Setting up the KNIME Python extension. Revisited for Python 3.0 and 2.0

Mon, 07/31/2017 - 09:57 greglandrum

As part of the v3.4 release of KNIME Analytics Platform, we rewrote the Python extensions and added support for Python 3 as well as Python 2. Aside from the Python 3 support, the new nodes aren’t terribly different from a user perspective, but the changes to the backend give us more flexibility for future improvements to the integration. This blog post provides some advice on how to set up a Python environment that will work well with KNIME as well as how to tell KNIME about that environment.

The Python Environment

We recommend using the Anaconda Python distribution from Continuum Analytics. There are many reasons to like Anaconda, but the important things here are that it can be installed without administrator rights, supports all three major operating systems, and provides all of the packages needed for working with KNIME “out of the box”.

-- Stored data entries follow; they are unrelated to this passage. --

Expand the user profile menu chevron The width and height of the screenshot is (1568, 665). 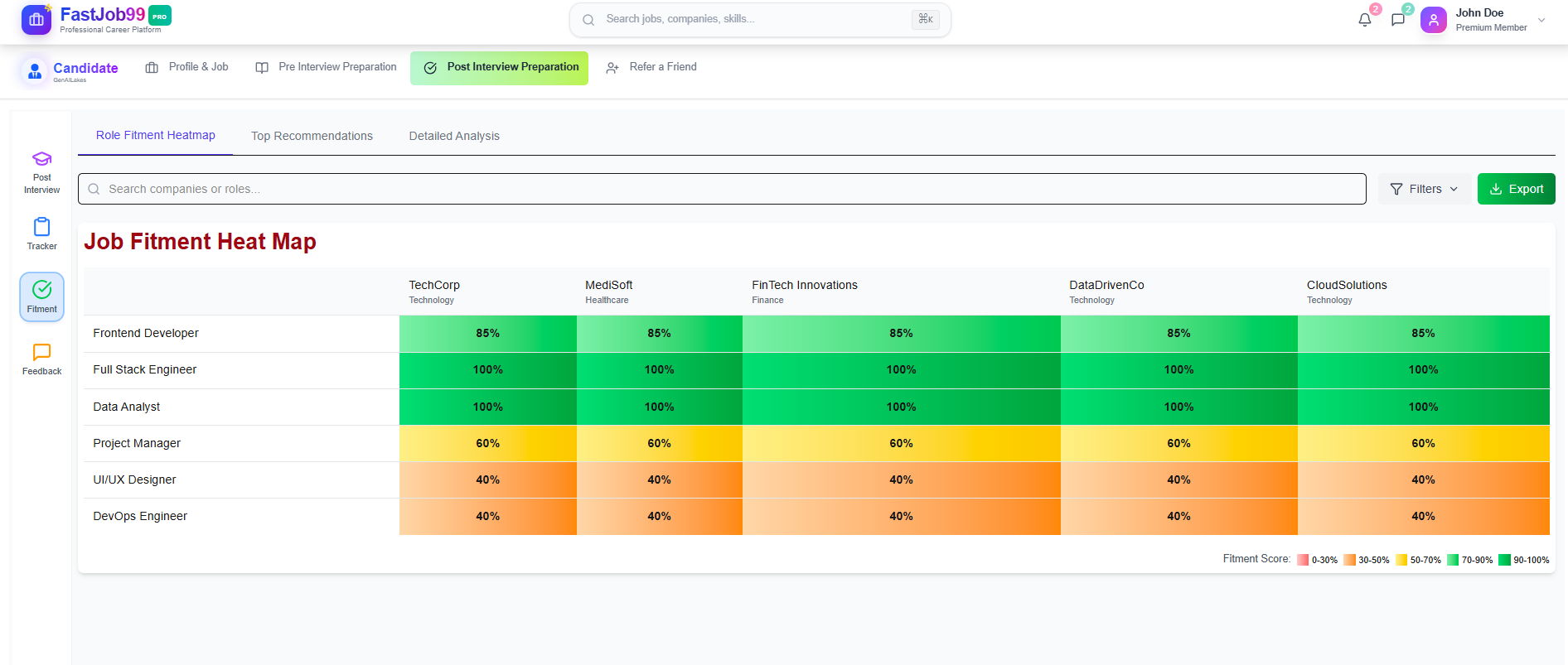1541,20
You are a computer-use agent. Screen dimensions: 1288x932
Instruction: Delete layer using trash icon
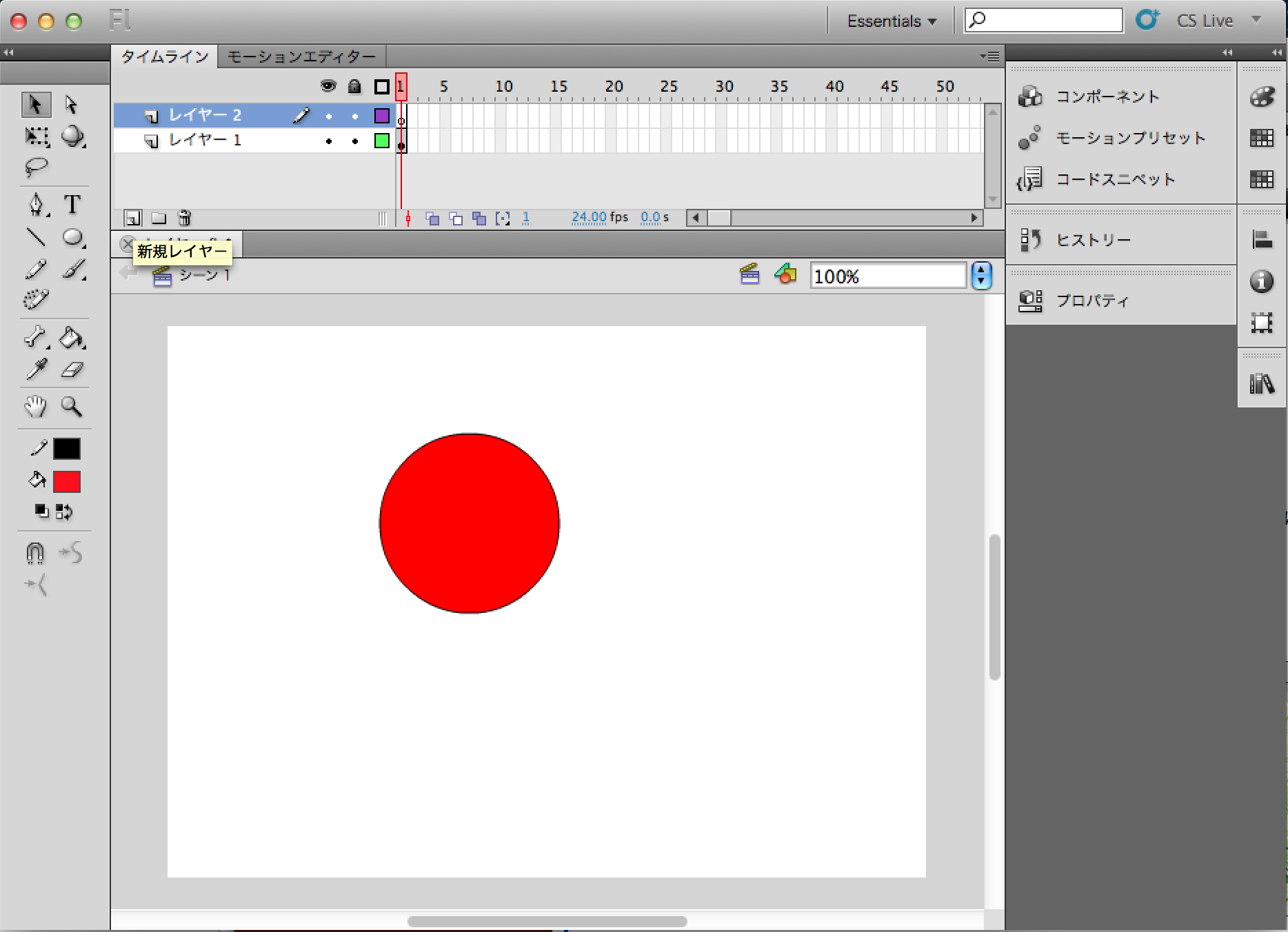[184, 219]
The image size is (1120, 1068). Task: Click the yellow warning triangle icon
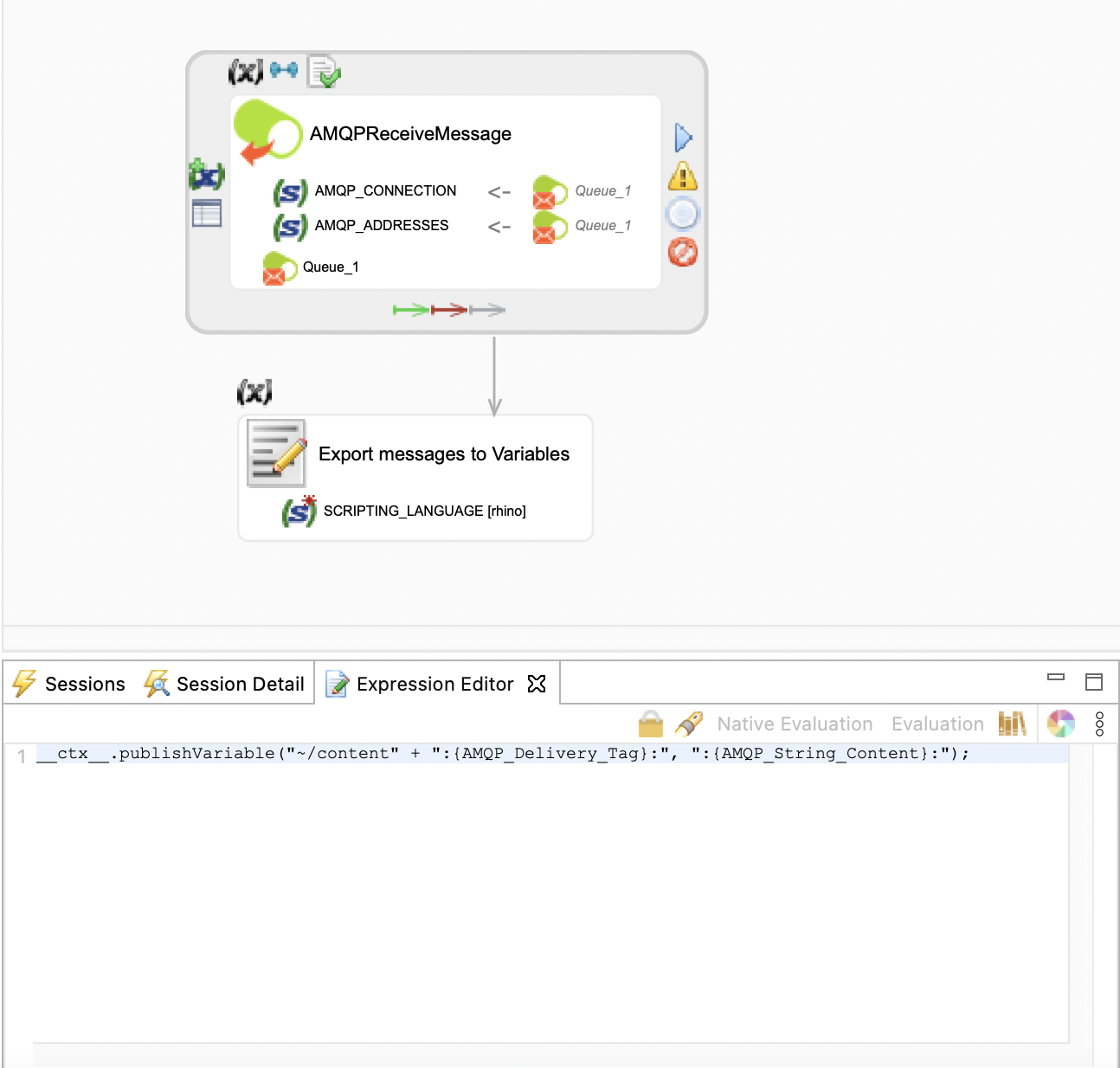[x=683, y=177]
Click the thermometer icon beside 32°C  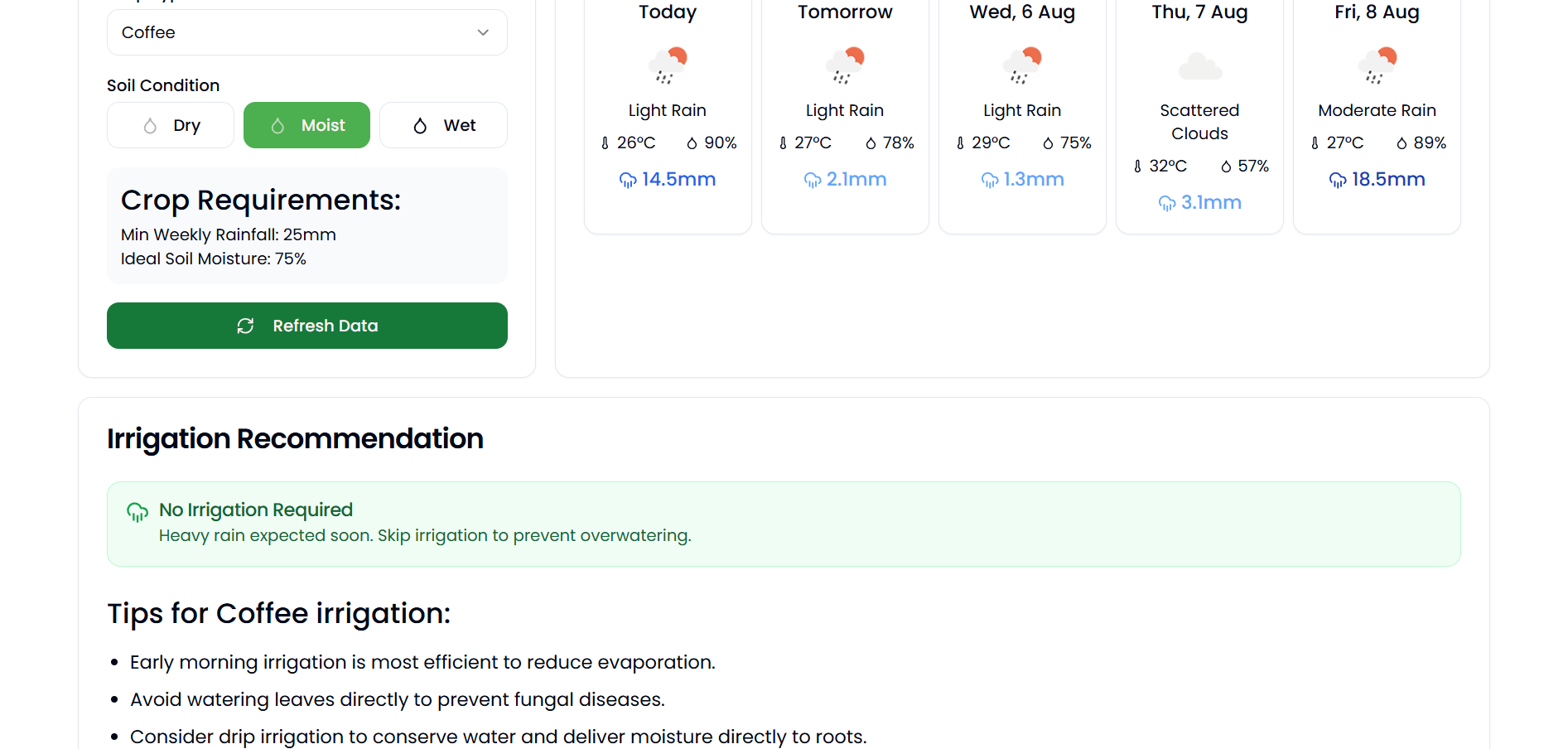coord(1137,167)
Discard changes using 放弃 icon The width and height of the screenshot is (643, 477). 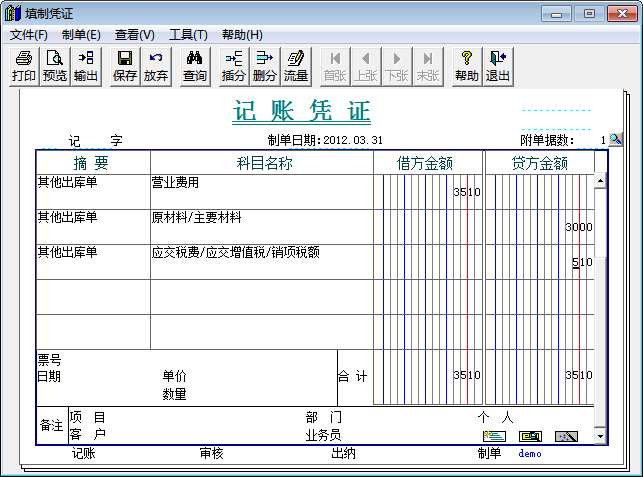[156, 66]
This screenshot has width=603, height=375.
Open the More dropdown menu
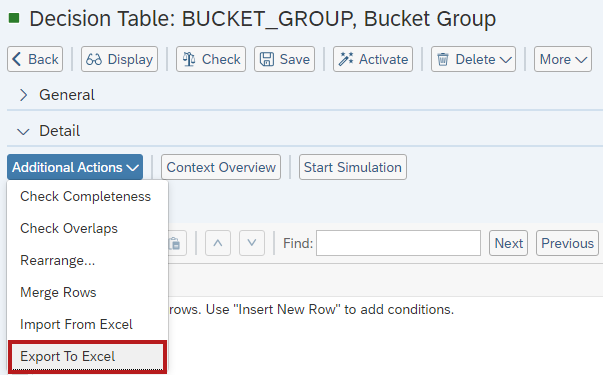click(x=563, y=59)
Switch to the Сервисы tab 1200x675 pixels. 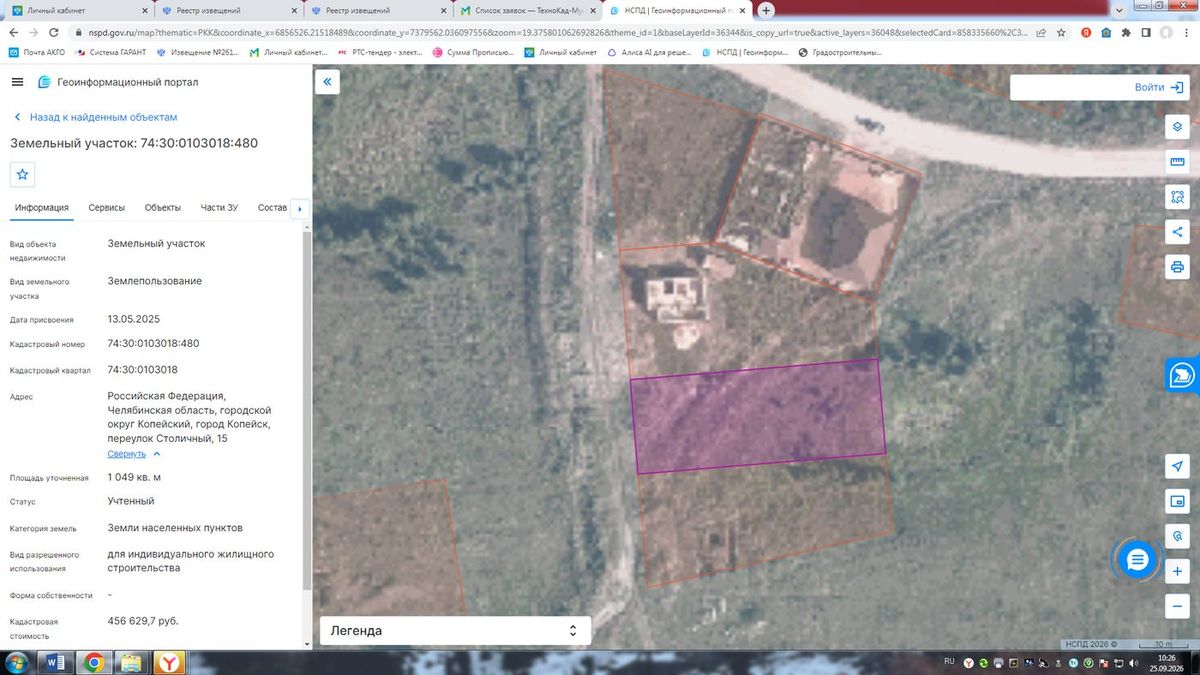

Get started by installing Anaconda from the link above. You’ll need to choose which version of Python you prefer (we recommend that you use Python 3 if possible) but this just affects your default Python environment; you can create environments with other Python versions without doing a new install. For example, if I install Anaconda3 I can still create Python 2 environments.

Once you’ve got Anaconda installed, open a shell (linux), terminal (Mac), or command prompt (Windows) and create a new Python environment for use inside of KNIME:

    conda create -y -n py35_knime python=3.5 pandas jedi

If there are additional packages you’d like to install, go ahead and add them to the end of that command line. If you’d like to install Python 2.7 instead of 3.5, just change the version number in the command.

In order to use this new Python environment from inside of KNIME, you need to create a script (shell script on linux and the Mac, bat file on Windows) to launch it.

If you are using linux or the Mac, here’s an example shell script for the Python environment defined above:

  #! /bin/bash  
  # start by making sure that the anaconda directory is on the PATH  
  # so that the source activate command works.  
  # This isn't necessary if you already know that  
  # the anaconda bin dir is on the PATH  
  export PATH="PATH_WHERE_YOU_INSTALLED_ANACONDA/bin:$PATH"  
  
  source activate py35_knime  
  python "$@" 1>&1 2>&2

You will need to edit that to replace PATH_WHERE_YOU_INSTALLED_ANACONDA with wherever you installed Anaconda. I named this script py35.sh, made it executable (“chmod gou+x py35.sh”), and put it in my home directory.

If you are using Windows, here’s a sample bat file:

  @REM Adapt the directory in the PATH to your system    
  @SET PATH=C:\tools\Anaconda3\Scripts;%PATH%  
  @CALL activate py35_knime || ECHO Activating py35_knime failed  
  @python %*

You will need to edit that to replace C:\tools\Anaconda3 with wherever you installed Anaconda. I named the file py35.bat and put it in my home directory.

You now have everything required to use Python in KNIME. Congrats!

Configuring KNIME

Once you have a working Python environment you need to tell KNIME how to find it. Start by making sure that you have the new Python nodes - KNIME Python Integration (Labs, supports Python 2 & 3 - installed in KNIME Analytics Platform. Once you have these installed (and have restarted KNIME, if necessary), configure Python using the Preferences page KNIME → Python (Labs):

Figure 1. KNIME Python Preferences page. Here you can set the path to the executable script that launches your Python environment.

 

On this page you need to provide the path to the script/bat file you created to start Python. If you like, you can have configurations for both Python 2 and Python 3 (as I do above). Just select the one that you would like to have as the default.

If you’ve completed the steps above and after you click “Apply” KNIME shows the correct version number for Python in the dialog, you’re ready to go. Enjoy using the powerful combination of KNIME Analytics Platform and Python!

Note. A note for those using older versions of KNIME or the old Python nodes.

The instructions here for setting up a conda environment for using Python inside of KNIME and creating the shell script/batch file for invoking that environment will also work for older versions of KNIME. In that case you can only use Python 2 and need to be sure to include protobuf as one of the packages in your conda create command.

 

Wrapping up

This post showed you how to install an Anaconda Python environment that can be used with the KNIME Python integration and then how to configure KNIME Analytics Platform to use that environment. In a future post we’ll show some interesting things that you can do with the combination of KNIME and Python.